[WHAT TO WORK ON]
Read the data below line by line and copy each one with "kobiet" in it.

──────────────────────────────

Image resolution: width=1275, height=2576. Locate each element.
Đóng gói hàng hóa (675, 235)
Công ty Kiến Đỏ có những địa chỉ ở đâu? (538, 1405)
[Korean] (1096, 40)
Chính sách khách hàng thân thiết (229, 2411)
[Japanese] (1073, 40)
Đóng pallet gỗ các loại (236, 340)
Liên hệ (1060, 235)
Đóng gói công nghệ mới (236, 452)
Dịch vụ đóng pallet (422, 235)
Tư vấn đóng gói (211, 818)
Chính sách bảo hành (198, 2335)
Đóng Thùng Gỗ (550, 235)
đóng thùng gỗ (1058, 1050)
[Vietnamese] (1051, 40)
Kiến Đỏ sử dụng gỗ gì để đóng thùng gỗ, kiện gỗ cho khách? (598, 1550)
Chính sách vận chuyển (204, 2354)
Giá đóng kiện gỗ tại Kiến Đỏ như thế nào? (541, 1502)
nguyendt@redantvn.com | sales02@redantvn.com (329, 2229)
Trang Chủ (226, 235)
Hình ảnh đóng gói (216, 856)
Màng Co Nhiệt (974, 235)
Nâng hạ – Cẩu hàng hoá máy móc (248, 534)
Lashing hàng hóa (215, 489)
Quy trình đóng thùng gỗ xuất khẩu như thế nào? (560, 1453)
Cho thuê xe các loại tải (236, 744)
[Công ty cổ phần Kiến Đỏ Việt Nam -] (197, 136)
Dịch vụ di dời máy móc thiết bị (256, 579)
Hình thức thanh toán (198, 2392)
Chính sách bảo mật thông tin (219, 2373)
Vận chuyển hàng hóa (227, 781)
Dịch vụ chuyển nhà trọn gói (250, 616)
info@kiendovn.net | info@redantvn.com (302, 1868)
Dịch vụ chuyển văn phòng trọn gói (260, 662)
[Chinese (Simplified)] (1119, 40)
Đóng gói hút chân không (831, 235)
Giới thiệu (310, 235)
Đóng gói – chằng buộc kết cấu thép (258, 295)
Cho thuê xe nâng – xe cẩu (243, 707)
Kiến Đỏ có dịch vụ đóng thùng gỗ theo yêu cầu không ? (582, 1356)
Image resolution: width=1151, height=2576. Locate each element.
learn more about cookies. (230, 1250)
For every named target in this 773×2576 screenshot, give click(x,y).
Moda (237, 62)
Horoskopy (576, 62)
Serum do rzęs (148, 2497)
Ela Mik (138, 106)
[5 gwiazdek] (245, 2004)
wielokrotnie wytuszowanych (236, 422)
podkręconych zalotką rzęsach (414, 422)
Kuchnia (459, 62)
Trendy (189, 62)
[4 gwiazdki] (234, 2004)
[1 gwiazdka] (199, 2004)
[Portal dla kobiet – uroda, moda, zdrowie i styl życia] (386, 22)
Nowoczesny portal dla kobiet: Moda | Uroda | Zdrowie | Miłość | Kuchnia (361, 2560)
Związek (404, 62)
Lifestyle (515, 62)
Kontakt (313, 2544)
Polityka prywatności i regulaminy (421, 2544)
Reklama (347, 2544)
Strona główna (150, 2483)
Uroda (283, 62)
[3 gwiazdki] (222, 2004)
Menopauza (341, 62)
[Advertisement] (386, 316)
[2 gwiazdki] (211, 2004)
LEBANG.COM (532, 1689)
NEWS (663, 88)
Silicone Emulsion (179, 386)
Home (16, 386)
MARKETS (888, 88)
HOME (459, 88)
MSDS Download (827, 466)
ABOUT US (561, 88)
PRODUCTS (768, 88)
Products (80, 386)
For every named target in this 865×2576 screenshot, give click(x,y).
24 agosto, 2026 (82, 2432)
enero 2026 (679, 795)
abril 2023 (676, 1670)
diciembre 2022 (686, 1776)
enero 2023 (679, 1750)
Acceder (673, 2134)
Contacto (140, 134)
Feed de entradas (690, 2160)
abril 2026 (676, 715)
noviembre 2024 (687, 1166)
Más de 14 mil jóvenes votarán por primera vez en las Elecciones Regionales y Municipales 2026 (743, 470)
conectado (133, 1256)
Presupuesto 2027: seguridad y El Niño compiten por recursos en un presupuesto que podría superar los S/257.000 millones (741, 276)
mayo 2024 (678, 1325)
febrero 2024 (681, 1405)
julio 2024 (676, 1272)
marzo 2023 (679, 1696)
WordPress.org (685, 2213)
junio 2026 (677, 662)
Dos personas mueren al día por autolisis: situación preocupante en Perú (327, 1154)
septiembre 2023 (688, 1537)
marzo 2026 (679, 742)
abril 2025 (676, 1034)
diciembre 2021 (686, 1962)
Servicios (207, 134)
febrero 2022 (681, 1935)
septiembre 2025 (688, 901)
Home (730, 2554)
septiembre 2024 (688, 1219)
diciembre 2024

──────────────────────────────

[SOLUTION]
[Portal dla kobiet – uroda, moda, zdrowie i styl życia] (386, 22)
Nowoczesny portal dla kobiet: Moda | Uroda | Zdrowie | Miłość | Kuchnia (361, 2560)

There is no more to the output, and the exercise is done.